[Openstack-operators] Strange behaviour change in cinder with a Dell compellent backend

Rajini.Karthik at Dell.com Rajini.Karthik at Dell.com
Thu Apr 26 15:23:35 UTC 2018


Dell - Internal Use - Confidential

We track the SAN’s internal ID for the volume. This isn’t something that the user can create. Your options are to change the OpenStack database provider_id for the volume to match the new ID.
Hope this helps
Rajini


From: Jean-Philippe Méthot [mailto:jp.methot at planethoster.info]
Sent: Tuesday, April 24, 2018 9:10 PM
To: Sean McGinnis
Cc: openstack-operators
Subject: Re: [Openstack-operators] Strange behaviour change in cinder with a Dell compellent backend

Thank you for your reply.
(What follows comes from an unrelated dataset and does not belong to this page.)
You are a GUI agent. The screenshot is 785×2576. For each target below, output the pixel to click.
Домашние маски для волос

This implies that the SAN keeps track of a volume’s native ID. So, for example, if I had a VM that was trying to mount an inexistant volume ID after migration, I could fix this by creating a new volume with the proper ID and just migrate the data from the volume that was in-use previously. That was my main concern and now it does make the process of fixing this simpler.


Jean-Philippe Méthot
Openstack system administrator
Administrateur système Openstack
PlanetHoster inc.




Le 25 avr. 2018 à 00:22, Sean McGinnis <sean.mcginnis at gmx.com<mailto:sean.mcginnis at gmx.com>> a écrit :

If I remember right, this was a fix in the driver to be able to track the
volume by its native array ID and not its name. This is how things should work.
Reliance on the name of the volume is not safe, and as seen here, can be
misused to do things that are not really supported and can cause some
unintended side effects.

You can update the database to get the same (mis)behavior you were using, but I
am not suggesting that is a good thing to do.